REQUIREMENT: Please reproduce the records word for word, from the start of the records up to and including the line that contains "Looking at the screenshot, I should (x=80, y=168).".

Some records:
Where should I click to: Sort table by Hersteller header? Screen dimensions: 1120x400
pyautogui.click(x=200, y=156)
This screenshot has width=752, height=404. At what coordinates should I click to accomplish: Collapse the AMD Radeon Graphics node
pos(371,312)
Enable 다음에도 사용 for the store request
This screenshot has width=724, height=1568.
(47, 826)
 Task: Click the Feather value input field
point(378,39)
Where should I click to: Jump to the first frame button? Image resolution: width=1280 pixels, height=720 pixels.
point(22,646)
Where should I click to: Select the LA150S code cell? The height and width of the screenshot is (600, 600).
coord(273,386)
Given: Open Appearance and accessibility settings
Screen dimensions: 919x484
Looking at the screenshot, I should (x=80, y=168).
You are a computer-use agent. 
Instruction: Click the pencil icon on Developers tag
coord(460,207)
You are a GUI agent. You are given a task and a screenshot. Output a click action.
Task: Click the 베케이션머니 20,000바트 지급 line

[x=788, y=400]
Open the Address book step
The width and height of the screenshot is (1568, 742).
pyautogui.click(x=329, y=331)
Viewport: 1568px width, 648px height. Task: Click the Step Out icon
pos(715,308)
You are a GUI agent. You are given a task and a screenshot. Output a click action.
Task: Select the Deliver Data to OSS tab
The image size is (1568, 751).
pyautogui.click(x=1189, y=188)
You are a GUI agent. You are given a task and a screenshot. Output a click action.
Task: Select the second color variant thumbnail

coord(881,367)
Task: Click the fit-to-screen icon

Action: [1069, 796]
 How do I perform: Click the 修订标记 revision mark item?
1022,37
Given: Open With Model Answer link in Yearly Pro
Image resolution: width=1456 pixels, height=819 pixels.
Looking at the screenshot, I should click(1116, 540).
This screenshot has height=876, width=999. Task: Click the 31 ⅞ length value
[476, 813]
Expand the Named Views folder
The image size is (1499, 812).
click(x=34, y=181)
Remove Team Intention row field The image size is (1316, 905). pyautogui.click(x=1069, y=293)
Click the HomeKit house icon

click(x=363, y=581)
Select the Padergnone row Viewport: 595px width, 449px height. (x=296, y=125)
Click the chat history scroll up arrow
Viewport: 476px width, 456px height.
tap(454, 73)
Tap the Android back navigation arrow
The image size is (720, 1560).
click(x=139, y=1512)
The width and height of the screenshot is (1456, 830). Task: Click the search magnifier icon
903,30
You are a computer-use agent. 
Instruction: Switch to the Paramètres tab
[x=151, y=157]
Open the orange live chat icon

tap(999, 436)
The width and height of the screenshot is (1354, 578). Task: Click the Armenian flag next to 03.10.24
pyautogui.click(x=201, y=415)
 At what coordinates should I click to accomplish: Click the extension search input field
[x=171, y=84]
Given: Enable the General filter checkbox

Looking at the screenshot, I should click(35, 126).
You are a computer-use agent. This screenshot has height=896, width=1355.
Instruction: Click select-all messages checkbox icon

EXERCISE RESULT:
Where should I click to: Sort table by Hersteller header? Screen dimensions: 1120x400
pyautogui.click(x=200, y=156)
This screenshot has width=752, height=404. At what coordinates should I click to accomplish: Collapse the AMD Radeon Graphics node
pos(371,312)
Enable 다음에도 사용 for the store request
This screenshot has width=724, height=1568.
(47, 826)
 Task: Click the Feather value input field
point(378,39)
Where should I click to: Jump to the first frame button? Image resolution: width=1280 pixels, height=720 pixels.
point(22,646)
Where should I click to: Select the LA150S code cell? The height and width of the screenshot is (600, 600).
coord(273,386)
Given: Open Appearance and accessibility settings
Screen dimensions: 919x484
Looking at the screenshot, I should (x=80, y=168).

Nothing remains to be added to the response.